▸ **Document text**:

November 5th, 2021
Market bulls celebrated another milestone this week, breaking the 36,000 level for the first time ever. The level first grabbed headlines when the aptly titled “Dow 36,000” hit bookstores in October 1999 during the height of the dot.com boom. In the book, the authors argued the index was undervalued and was poised to rally from its roughly 10,000 level to 36,000 that very year. The prediction was a bit off on the timing of the achievement, however, taking 22 years to hit that level. The index’s performance in the last 1.5 years is particularly notable, rising a staggering 95.40% from its March 2020 trough to Friday’s close. The market’s run has been supported by central banks around the world unleashing an unprecedented amount of fiscal and monetary stimulus to fight Covid. However, the market’s stellar performance could be poised to slow now that the Federal Reserve has announced it will reduce its bond purchases, the first step towards normalizing monetary policy. The move coincides with a healthy U.S. economic backdrop as this week’s jobs, manufacturing, and services posted strong results. For the week, the Dow finished higher by 1.42%.

▸ **Activity list**:
**A)** In the market commentary, how much did the index rise from its March 2020 trough to Friday's close?
**B)** Summarize the market commentary in two sentences.
**C)** Write the next few sentences of the market commentary, picking up after its last line.

▸ **Dataset**:

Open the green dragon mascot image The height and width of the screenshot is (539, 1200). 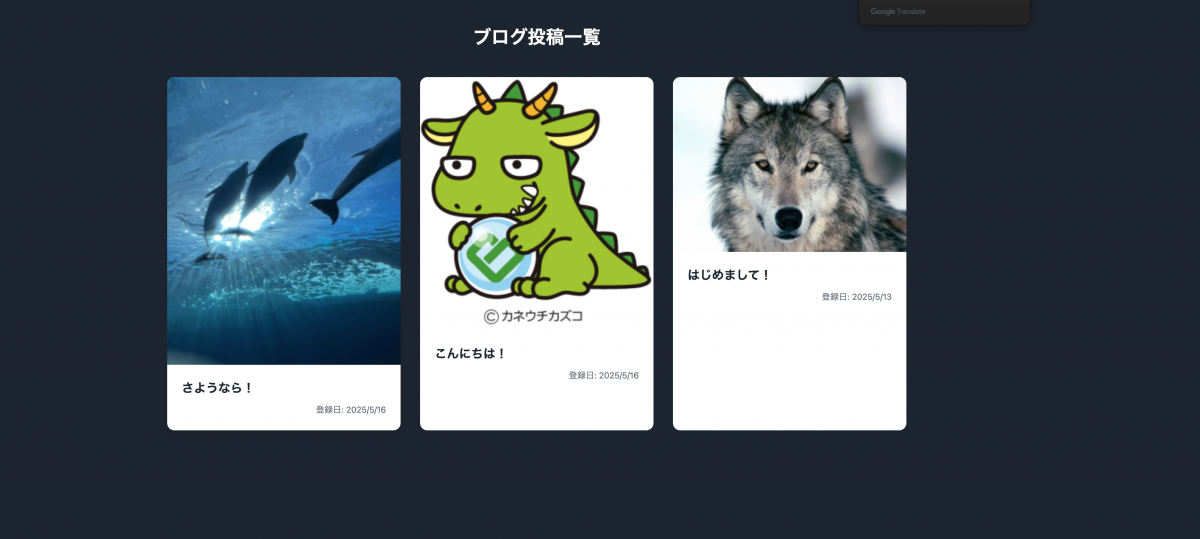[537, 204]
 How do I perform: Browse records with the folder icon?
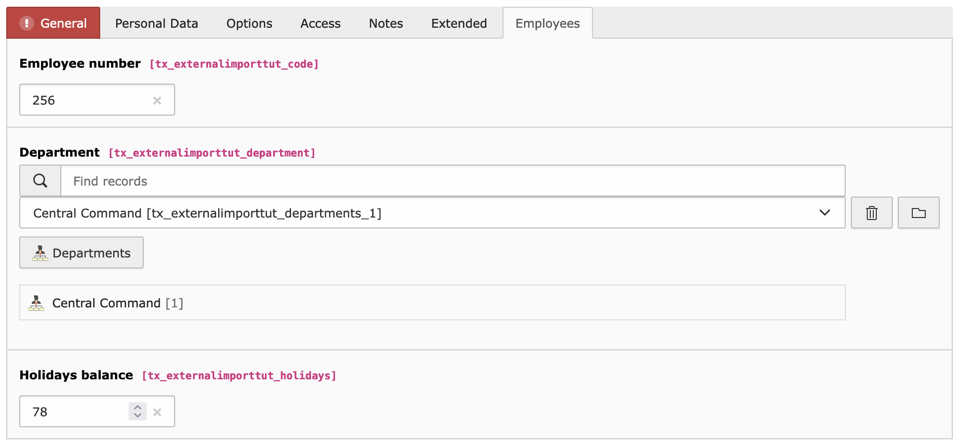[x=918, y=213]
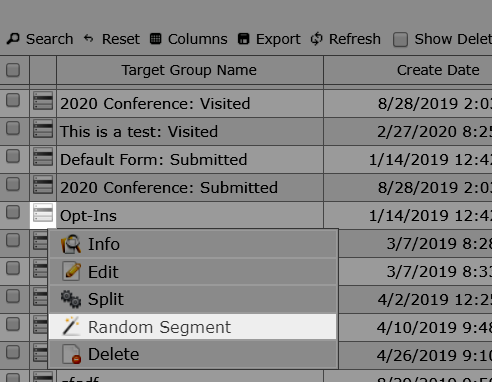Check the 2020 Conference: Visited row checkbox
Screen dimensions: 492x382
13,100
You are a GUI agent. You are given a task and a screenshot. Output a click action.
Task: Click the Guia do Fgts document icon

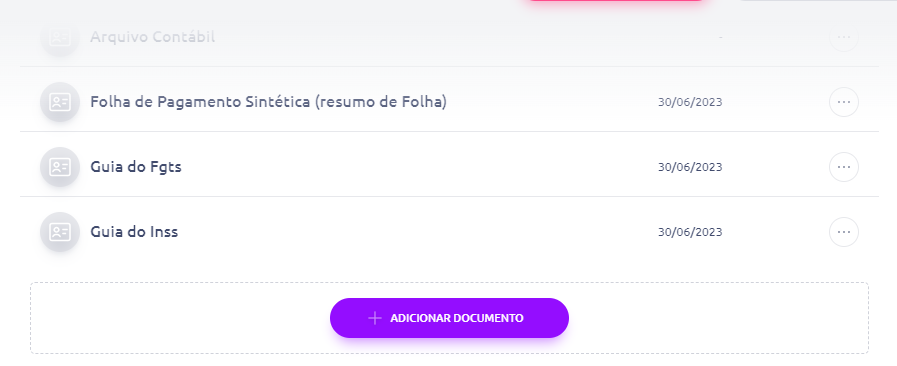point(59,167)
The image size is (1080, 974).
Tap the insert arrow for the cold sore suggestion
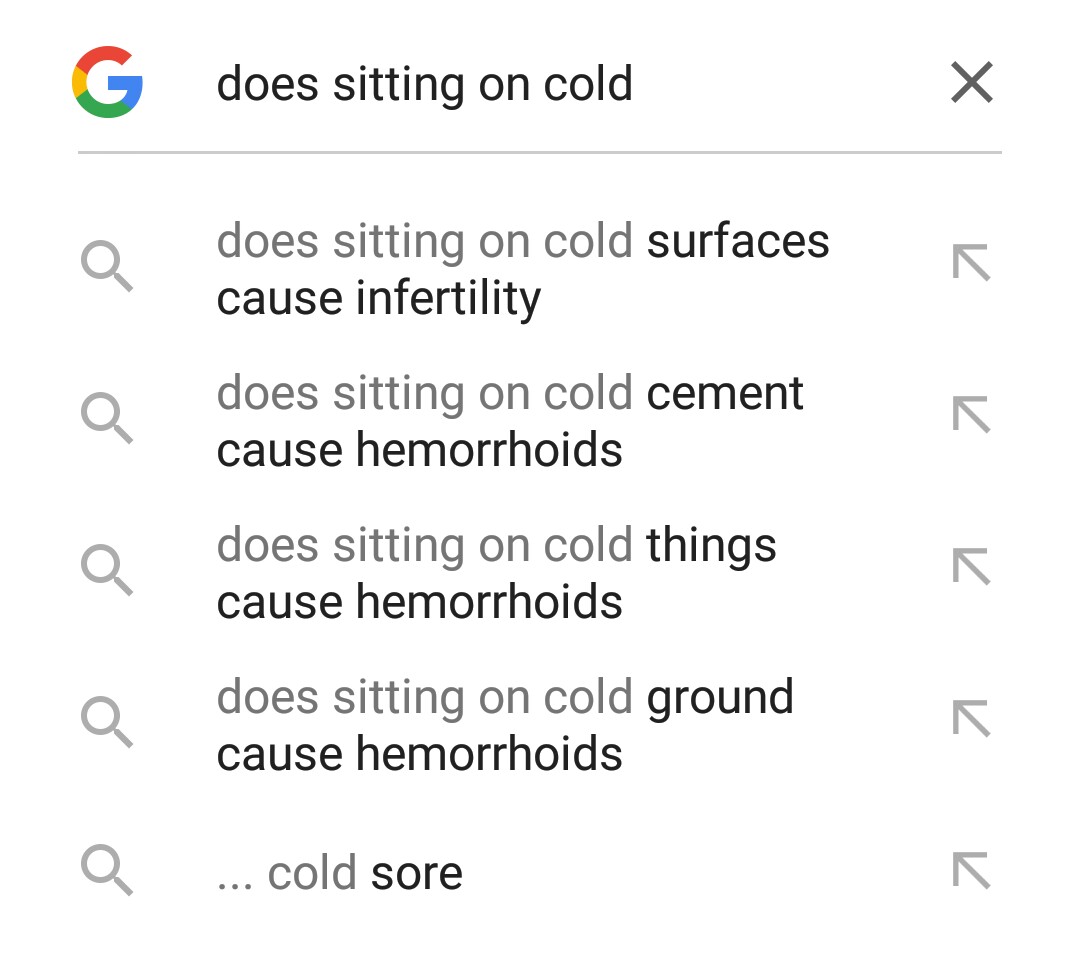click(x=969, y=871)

▸ **Answers to each task**:
**A)** It rose 95.40%.

**B)** The Dow broke 36,000 for the first time this week, 22 years after the book "Dow 36,000" predicted that level. Its rally of 95.40% since March 2020 was fueled by Covid stimulus but may slow as the Federal Reserve starts cutting its bond purchases, while strong economic data helped the index finish the week up 1.42%.

**C)**
Fed Talks Taper
The long-anticipated taper investors have been waiting for has finally arrived. The Federal Reserve announced on Wednesday it would begin reducing its pace of bond purchases by $15 billion later this month. The purchase reductions will be divided between Treasurys and mortgage-backed securities–$10 billion less in Treasurys and $5 billion less in mortgage-backed securities. The decision to do so is evidence the Fed is confident the economy will continue to make additional progress towards the bank’s employment and inflation targets. The Fed also acknowledged the elephant in the room, high prices. Chairman Powell went to great lengths to acknowledge the pain this creates on many families but reiterated the Fed’s belief that inflation will be transitory and ultimately resolve as supply catches up to demand. The central bank did, however, add the caveat that high prices may last well into next year. Markets took the taper announcement in stride given that the Fed has gone to great lengths to signal this shift was coming. Also helpful was the statement from the Fed that they do not expect rate hikes to occur before mid-2022, although the market seems to be taking that with a grain of salt. If the latest Fed projections hold, investors may see just one 25 basis point hike in 2022.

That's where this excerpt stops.